Skip site navigation (1)Skip section navigation (2)
Date:      Tue, 14 May 2013 18:09:13 -0400 (EDT)
From:      Rick Macklem <rmacklem@uoguelph.ca>
To:        Hartmut Brandt <Hartmut.Brandt@dlr.de>
Cc:        current@freebsd.org
Subject:   Re: files disappearing from ls on NFS
Message-ID:  <1392815611.361000.1368569353890.JavaMail.root@erie.cs.uoguelph.ca>
In-Reply-To: <611243783F62AF48AFB07BC25FA4B1061C55188F@DLREXMBX01.intra.dlr.de>

next in thread | previous in thread | raw e-mail | index | archive | help
Hartmut Brandt wrote:
> Hi Rick,
> 
> sorry for top-posting - this is Outlook :-(
> 
> Attached is the system configuration. I use this more or less
> unchanged since years. The machine is an 8-core AMD64 with 144GByte
> memory.
> 
> The nfsstats -m output for the two file systems I'm testing with is:
> 
> knopfs01:/OP_UserUnix on /home
> nfsv3,tcp,resvport,hard,cto,lockd,sec=sys,acdirmin=3,acdirmax=60,acregmin=5,acregmax=60,nametimeo=60,negnametimeo=60,rsize=65536,wsize=65536,readdirsize=65536,readahead=1,wcommitsize=6126856,timeout=120,retrans=2
> knopfs01:/op_software on /software
> nfsv3,tcp,resvport,hard,cto,lockd,sec=sys,acdirmin=3,acdirmax=60,acregmin=5,acregmax=60,nametimeo=60,negnametimeo=60,rsize=65536,wsize=65536,readdirsize=65536,readahead=1,wcommitsize=6126856,timeout=120,retrans=2
> 
> I did the tcpdump/wireshark thing and I'm puzzled that I see no
> readdir requests. I see a lookup, followed by getattr, access and
> fsstat for the directory and that's it. Looks that even after hours
> the stuff returned by getdirents(2) comes from the cache. I assume
> that the NFS client uses getattr to check whether
> the directory has changed? If I knew what happens when calling
> getdirents() I could add some debugging printfs() here and there to
> figure out...
> 
Yes. The NFS client will check the mtime on the directory to see if it has
changed and just use whatever is in the buffer cache otherwise.
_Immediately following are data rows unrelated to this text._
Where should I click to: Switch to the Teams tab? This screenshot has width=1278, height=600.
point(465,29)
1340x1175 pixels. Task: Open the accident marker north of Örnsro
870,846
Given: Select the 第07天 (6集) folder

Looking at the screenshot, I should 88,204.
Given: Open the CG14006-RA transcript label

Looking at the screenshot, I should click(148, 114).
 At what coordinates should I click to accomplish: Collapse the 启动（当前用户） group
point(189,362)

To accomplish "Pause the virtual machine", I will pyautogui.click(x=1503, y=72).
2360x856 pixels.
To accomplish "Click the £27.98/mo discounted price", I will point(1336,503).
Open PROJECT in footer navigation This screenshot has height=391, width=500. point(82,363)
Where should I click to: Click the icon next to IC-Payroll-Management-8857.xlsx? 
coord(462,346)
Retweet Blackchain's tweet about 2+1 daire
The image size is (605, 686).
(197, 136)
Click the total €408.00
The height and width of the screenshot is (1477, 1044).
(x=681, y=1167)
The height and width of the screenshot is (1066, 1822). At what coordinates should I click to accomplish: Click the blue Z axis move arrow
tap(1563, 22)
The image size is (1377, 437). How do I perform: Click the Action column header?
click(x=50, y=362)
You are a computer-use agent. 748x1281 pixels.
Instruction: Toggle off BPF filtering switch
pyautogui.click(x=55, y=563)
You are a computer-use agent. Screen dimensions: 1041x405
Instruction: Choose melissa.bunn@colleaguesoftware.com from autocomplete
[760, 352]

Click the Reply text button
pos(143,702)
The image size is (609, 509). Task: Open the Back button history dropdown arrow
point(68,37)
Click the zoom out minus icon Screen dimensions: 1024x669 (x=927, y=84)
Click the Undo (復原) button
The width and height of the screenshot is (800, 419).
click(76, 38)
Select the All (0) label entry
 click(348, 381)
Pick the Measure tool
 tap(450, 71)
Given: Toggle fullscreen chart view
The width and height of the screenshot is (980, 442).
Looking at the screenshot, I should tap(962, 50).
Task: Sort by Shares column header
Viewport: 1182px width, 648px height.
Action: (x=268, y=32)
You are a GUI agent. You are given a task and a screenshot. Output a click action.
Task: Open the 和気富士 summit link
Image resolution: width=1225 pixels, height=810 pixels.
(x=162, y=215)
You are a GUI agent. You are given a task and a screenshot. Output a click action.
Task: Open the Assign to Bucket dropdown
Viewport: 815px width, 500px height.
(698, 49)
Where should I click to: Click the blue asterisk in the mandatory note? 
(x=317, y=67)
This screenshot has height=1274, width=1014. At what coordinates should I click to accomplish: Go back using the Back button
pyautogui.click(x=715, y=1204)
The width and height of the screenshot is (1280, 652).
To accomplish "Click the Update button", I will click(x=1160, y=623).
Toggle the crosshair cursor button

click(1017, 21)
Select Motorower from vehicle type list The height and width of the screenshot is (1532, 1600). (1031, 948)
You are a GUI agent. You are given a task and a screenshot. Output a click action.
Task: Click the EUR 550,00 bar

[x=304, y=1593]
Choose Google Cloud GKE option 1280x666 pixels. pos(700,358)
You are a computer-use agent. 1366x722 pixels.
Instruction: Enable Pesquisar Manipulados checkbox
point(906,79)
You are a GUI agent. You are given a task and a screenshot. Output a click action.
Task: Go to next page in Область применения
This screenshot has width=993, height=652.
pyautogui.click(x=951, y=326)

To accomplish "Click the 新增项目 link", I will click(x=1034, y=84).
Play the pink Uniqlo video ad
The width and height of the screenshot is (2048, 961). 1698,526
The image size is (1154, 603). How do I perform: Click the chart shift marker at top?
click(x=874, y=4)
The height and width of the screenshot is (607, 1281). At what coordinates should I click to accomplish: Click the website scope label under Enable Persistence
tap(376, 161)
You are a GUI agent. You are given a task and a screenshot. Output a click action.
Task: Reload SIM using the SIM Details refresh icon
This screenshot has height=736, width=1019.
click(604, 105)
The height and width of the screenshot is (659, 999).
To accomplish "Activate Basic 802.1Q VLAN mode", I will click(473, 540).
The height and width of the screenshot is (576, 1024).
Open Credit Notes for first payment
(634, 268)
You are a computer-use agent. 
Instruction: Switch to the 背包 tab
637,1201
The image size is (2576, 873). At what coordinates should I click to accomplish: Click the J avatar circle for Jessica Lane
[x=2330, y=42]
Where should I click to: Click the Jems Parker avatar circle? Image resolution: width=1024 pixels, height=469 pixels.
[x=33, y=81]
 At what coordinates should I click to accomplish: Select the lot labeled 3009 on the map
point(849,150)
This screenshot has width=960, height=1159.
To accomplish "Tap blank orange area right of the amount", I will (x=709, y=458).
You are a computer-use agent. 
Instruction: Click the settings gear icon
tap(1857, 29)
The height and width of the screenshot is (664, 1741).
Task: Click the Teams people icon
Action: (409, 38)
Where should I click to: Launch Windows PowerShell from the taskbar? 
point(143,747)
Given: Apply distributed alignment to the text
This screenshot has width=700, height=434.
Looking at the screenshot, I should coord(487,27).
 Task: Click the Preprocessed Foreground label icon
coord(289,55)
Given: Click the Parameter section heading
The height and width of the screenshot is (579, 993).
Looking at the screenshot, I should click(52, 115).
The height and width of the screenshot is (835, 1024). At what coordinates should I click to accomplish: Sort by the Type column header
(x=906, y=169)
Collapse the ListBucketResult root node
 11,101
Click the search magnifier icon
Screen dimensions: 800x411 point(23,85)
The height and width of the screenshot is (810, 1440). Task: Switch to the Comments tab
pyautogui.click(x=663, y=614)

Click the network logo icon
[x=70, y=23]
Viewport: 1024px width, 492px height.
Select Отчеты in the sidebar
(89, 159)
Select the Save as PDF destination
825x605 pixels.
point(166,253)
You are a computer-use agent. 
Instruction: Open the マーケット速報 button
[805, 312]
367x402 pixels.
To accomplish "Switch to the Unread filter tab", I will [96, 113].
Well, getdents() basically just calls kern_getdirentries() and it calls
VOP_READDIR() { which is called nfs_readdir() in the NFS clients }. 
nfs_readdir() calls ncl_bioread() to do the real work of finding the
buffer cache blocks and copying the data out of them.
One thing you might check via printf()s is whether the buffer cache
has the zero'd data in it before it copies it to userland.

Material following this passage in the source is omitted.